We propose a Time Series Classification (TSC) framework that separates historical attendance sequences from future absence labels, enabling genuinely proactive prediction.
Due to the lack of public longitudinal attendance data, we construct a reproducible simulated dataset calibrated to the UCI dataset.
We analyse Binary Focal Loss (BFL) and Geometric Mean (G-Mean) loss under severe class imbalance using only the imbalance ratio $\rho$.
For BFL, the initial gradient ratio is $\rho\alpha/(1-\alpha)$, implying the balanced weight $\alpha = 1/(1+\rho) \approx 0.023$.
Experiments show that performance is governed mainly by $\alpha$, with BFL achieving specificity 0.813 and balanced accuracy 0.888, comparable to G-Mean.
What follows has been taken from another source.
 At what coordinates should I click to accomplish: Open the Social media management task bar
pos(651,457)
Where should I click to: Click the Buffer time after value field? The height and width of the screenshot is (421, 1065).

Unlike BFL, G-Mean adapts automatically without parameter calibration.
Among three deep learning architectures evaluated, Long Short-Term Memory (LSTM), Convolutional Neural Network (CNN), and the hybrid LSTM-Fully Convolutional Network (LSTM-FCN), the LSTM-FCN delivers strong precision and specificity.
Stable performance is obtained with batch sizes >= 64 and window sizes between 40-80 days, yielding balanced accuracy of approximately 80% on held-out test data.